The conventional wisdom – including some academic research – suggests that contested primaries tend to weaken candidates in the general election. This certainly appears to be a valid argument. The Democratic party convenes every four years to anoint its presidential candidate. Each state assigns delegates for each candidate in rough proportion to votes cast. By the time of the convention, the winner is normally known. But a potential scenario this year is that the Democratic presidential candidate will still be undecided when party dignitaries descend on Denver in August. This would leave the 800 members of Congress, state governors, and other elected officials known as ‘superdelegates’ to determine the outcome. In this scenario, the candidate with the popular vote may not secure the nomination. The resulting recriminations could leave a divided party to fight expected Republican nominee John McCain.
There is, though, another school of thought that as the campaign goes on, the free airtime generated by the primary race will favour whichever of Obama or Clinton ends up facing McCain. Despite all the excitement on both sides of the Atlantic, under 30 per cent of eligible voters went to the polls on Super Tuesday. This may be up significantly on 2004 but the truth is that most Americans have not taken an interest and will not for some time yet. Come November, name recognition for either candidate will be a powerful tool in the general election.

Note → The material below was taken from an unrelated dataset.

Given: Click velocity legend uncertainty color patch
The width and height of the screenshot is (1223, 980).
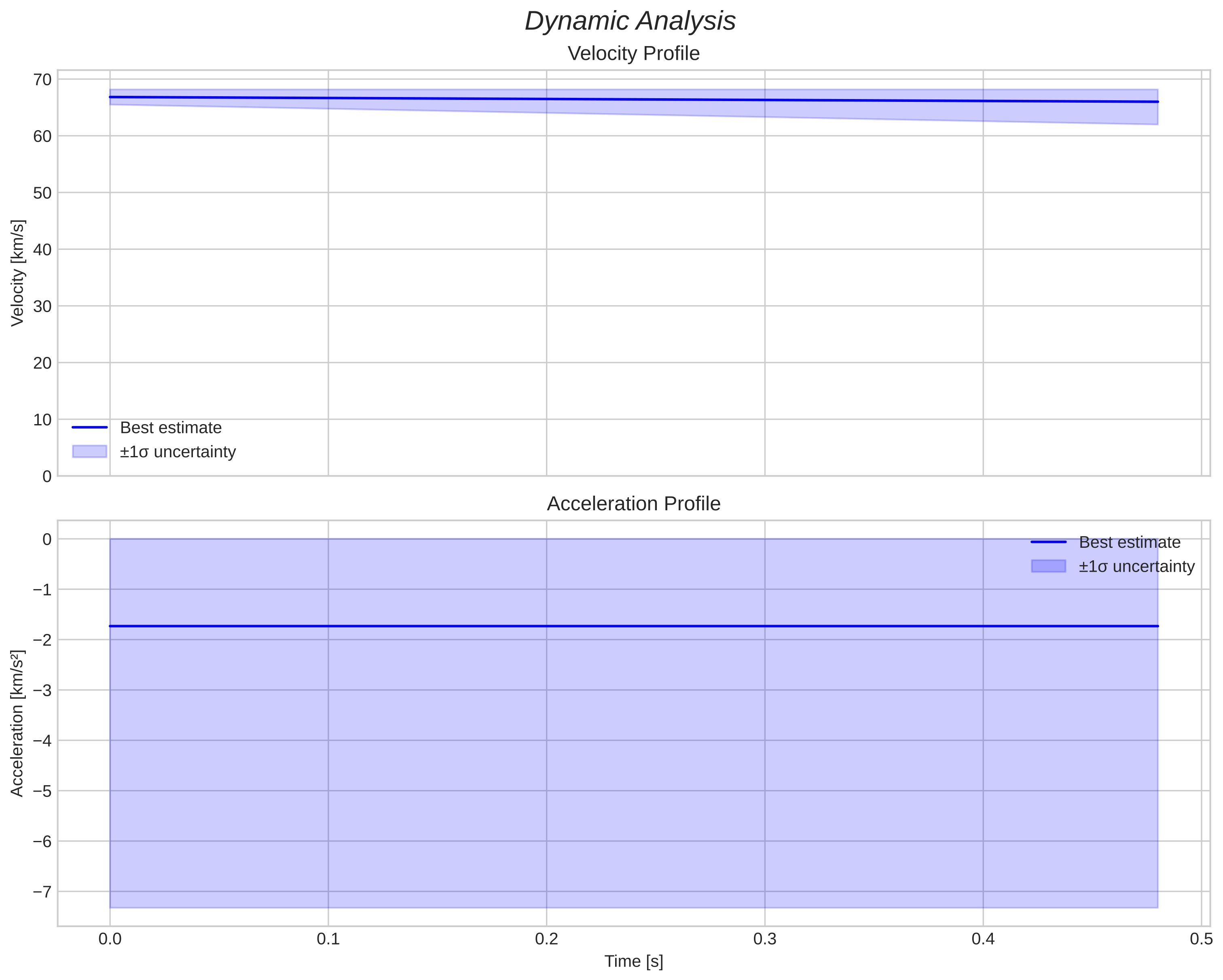Looking at the screenshot, I should tap(89, 452).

A second argument is that the Democratic party’s squabbling is nothing compared to that within the GOP. Although many Clinton and Obama supporters feel great antipathy towards their opponent, most Democrats are happy with the choice that faces them. According to the exit polls, 53 per cent of Californian voters would be satisfied with either senator. Contrast this with George Bush’s ‘endorsement’ of John McCain which included the faint praise, ‘he has got some convincing to do to convince people that he is a solid conservative.’ Indeed, at a Conservative Political Action Committee meeting last week McCain was booed when he mentioned immigration, an issue on which he is at odds with the Republican base.
Despite their deep divisions over social issues, taxation, and immigration reform, the Republicans have reached their decision by allocating every delegate in each state to the candidate who wins the popular vote. Victories in populous New York, New Jersey and California propelled McCain to the nomination. By contrast, the small ‘d’ democratic primary system, which is spinning out the decision for Clinton and Obama, should be seen as a good thing. Never has the choice over party candidate stirred such interest or intensity of debate. And for the first time ever, states like Virginia, Texas and North Carolina (which normally vote after the decision has become a fait accomplis) actually have a say. Whatever happens in the coming months McCain will make a formidable opponent, but there can be little substitute for voters all around the US making an informed decision about who should face him.